What began as a logistical gamble ended as a defining milestone for Bucket Robotics, as the young company made its first appearance at the 2026 Consumer Electronics Show in Las Vegas. Facing uncertain weather and flight delays, founder and CEO Matt Puchalski chose to drive booth equipment himself, renting a Hyundai Santa Fe and making a 12-hour journey through heavy rain to ensure nothing went wrong.

“It was… it was tight,” he said with a laugh on the show floor.

San Francisco-based Bucket Robotics, backed by Y Combinator, was one of thousands of exhibitors at CES. Tucked into the automotive-focused West Hall, the company stood out less for scale and more for stamina. Puchalski said the experience was worth it, driven by constant pitching, sharp observation, and non-stop networking.

An engineer by training, Puchalski spent nearly a decade working on autonomous vehicle programs at Uber, Argo AI, Ford’s Latitude AI, and SoftBank-backed Stack AV. Those years helped him build deep industry connections, many of which surfaced during CES through late-night conversations, networking events, and impromptu technical debates.

Bucket Robotics, founded as part of YC’s Spring 2024 batch, focuses on automating surface quality inspection using advanced vision systems. The company targets a task that is still largely manual in manufacturing. As Puchalski put it, “It’s deeply hard to automate these types of challenges without huge volumes of data, so auto manufacturers just throw dudes in Wisconsin at this problem.”

Bucket Robotics addresses this by using CAD files to simulate defects such as burn marks, bumps, and breaks. These simulations train its vision models without manual data labeling. The system can deploy “in minutes,” adapt to changes in products or production lines, and integrate into existing manufacturing setups without adding new hardware.

Bucket Robotics has already attracted customers in automotive and defense, positioning itself as a “dual-use” company. When the show opened, the first 2 hours were “intense,” with steady interest continuing throughout the week.
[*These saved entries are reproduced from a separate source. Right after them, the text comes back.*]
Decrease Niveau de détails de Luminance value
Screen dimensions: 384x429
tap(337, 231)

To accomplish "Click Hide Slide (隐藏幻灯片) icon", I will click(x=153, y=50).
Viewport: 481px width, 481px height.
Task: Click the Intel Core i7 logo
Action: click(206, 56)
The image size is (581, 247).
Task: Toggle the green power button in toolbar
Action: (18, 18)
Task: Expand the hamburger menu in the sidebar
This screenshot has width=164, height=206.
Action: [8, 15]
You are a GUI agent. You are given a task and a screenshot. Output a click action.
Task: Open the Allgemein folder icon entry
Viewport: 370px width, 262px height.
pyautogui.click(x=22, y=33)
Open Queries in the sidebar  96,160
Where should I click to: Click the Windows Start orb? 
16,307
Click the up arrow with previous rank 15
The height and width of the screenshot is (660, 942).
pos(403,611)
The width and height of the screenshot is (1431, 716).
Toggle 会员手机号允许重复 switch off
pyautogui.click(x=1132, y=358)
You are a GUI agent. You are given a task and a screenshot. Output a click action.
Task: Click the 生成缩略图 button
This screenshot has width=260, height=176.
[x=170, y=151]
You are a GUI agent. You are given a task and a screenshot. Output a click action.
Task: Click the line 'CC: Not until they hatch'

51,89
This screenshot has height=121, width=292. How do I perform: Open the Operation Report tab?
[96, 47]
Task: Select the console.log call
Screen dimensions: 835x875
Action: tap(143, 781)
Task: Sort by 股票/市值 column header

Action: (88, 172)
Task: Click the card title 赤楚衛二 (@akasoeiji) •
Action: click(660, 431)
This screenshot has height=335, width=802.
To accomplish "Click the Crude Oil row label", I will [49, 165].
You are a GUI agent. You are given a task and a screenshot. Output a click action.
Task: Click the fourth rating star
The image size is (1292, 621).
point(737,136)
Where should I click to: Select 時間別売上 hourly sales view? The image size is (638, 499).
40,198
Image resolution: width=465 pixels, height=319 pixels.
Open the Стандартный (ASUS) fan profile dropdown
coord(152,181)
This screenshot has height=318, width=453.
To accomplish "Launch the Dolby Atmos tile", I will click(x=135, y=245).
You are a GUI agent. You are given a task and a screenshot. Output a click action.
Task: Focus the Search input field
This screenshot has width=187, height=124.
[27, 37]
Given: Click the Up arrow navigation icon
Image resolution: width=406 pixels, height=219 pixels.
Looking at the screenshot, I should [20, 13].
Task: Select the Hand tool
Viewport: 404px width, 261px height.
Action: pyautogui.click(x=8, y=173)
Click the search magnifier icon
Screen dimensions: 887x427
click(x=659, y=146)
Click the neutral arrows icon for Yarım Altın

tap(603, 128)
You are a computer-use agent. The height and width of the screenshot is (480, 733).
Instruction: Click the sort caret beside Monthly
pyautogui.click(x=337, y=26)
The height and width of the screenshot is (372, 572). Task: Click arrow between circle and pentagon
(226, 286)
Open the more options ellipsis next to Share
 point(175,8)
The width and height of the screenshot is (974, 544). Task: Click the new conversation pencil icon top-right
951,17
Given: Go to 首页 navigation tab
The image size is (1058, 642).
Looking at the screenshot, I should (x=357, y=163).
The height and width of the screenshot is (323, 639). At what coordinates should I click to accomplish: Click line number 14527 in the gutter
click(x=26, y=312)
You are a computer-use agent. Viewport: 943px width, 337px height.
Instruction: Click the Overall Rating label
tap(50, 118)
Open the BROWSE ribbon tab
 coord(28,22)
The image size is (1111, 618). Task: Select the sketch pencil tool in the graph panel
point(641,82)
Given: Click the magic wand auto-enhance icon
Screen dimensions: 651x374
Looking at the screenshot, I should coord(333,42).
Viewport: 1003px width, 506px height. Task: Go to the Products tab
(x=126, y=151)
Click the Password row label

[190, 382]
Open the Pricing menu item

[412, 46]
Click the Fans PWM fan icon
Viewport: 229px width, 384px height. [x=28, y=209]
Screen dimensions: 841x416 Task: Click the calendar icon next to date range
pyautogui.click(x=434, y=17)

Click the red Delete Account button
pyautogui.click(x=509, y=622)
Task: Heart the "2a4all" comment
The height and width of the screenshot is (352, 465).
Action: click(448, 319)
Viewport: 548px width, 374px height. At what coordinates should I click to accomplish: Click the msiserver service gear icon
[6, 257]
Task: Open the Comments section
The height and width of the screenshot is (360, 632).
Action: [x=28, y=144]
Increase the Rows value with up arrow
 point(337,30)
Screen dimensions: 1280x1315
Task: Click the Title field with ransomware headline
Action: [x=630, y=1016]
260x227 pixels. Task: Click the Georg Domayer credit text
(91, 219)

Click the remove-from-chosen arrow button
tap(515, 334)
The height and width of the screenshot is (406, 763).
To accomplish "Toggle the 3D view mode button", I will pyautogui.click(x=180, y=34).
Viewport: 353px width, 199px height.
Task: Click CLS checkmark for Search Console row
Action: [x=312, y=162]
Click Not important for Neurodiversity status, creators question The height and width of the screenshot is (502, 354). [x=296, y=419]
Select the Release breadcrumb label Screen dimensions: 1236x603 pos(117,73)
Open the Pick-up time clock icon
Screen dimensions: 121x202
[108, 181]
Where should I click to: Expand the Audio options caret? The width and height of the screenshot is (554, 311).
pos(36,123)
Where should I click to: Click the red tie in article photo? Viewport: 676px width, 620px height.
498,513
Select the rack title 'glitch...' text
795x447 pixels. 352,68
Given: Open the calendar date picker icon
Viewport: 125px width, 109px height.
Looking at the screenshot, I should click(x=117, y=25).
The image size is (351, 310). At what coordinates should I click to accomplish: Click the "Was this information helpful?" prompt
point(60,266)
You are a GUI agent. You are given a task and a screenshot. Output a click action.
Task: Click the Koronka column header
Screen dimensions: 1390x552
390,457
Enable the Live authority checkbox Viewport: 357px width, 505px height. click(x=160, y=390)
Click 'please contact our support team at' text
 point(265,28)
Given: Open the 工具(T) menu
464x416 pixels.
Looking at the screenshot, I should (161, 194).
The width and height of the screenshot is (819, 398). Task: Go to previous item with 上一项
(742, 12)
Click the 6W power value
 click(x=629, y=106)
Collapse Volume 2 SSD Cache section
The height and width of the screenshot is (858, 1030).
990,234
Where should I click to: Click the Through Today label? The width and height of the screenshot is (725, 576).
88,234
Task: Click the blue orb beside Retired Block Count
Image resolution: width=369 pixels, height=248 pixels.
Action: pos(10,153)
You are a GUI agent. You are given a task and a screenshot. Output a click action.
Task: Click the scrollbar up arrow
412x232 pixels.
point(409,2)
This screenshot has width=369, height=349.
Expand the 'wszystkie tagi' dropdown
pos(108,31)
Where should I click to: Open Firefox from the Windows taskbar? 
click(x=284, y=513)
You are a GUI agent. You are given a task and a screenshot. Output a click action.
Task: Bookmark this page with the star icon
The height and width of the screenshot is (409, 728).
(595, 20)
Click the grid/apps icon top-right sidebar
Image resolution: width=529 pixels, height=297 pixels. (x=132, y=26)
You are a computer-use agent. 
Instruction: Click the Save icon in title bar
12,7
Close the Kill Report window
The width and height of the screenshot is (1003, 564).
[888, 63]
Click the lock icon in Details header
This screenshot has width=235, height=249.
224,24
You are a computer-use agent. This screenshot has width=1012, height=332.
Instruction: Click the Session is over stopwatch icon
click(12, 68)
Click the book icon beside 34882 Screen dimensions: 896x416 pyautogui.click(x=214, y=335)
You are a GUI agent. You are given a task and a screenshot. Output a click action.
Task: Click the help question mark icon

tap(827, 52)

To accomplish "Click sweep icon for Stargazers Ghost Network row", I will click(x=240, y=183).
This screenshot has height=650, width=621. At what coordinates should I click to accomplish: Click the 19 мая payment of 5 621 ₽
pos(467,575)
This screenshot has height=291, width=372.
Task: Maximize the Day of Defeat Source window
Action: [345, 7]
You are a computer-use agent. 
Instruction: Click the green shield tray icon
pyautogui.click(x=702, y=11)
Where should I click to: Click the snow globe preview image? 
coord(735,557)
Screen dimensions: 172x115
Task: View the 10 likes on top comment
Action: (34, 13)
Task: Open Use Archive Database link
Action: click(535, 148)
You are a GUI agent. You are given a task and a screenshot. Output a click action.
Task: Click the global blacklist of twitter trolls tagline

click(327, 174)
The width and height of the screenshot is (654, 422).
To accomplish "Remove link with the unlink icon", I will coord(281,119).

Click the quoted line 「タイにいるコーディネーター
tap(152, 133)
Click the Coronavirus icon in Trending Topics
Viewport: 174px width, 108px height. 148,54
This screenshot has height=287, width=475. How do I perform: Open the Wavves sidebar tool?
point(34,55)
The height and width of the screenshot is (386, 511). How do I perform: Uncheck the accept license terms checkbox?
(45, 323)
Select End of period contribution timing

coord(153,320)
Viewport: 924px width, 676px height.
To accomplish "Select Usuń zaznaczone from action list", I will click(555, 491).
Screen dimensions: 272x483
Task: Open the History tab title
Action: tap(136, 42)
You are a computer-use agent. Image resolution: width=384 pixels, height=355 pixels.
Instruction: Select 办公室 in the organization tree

Puchalski said he has since spent days on follow-up calls with potential customers and investors.

While CES is often exhausting, Bucket Robotics came through intact. The bigger challenge now lies ahead: scaling operations, raising capital, and securing commercial deals. As for concerns about automation replacing jobs, Puchalski said those roles also involve diagnosing root causes, not just spotting defects.

“So when we go to our customers, it’s incredibly exciting,” he said.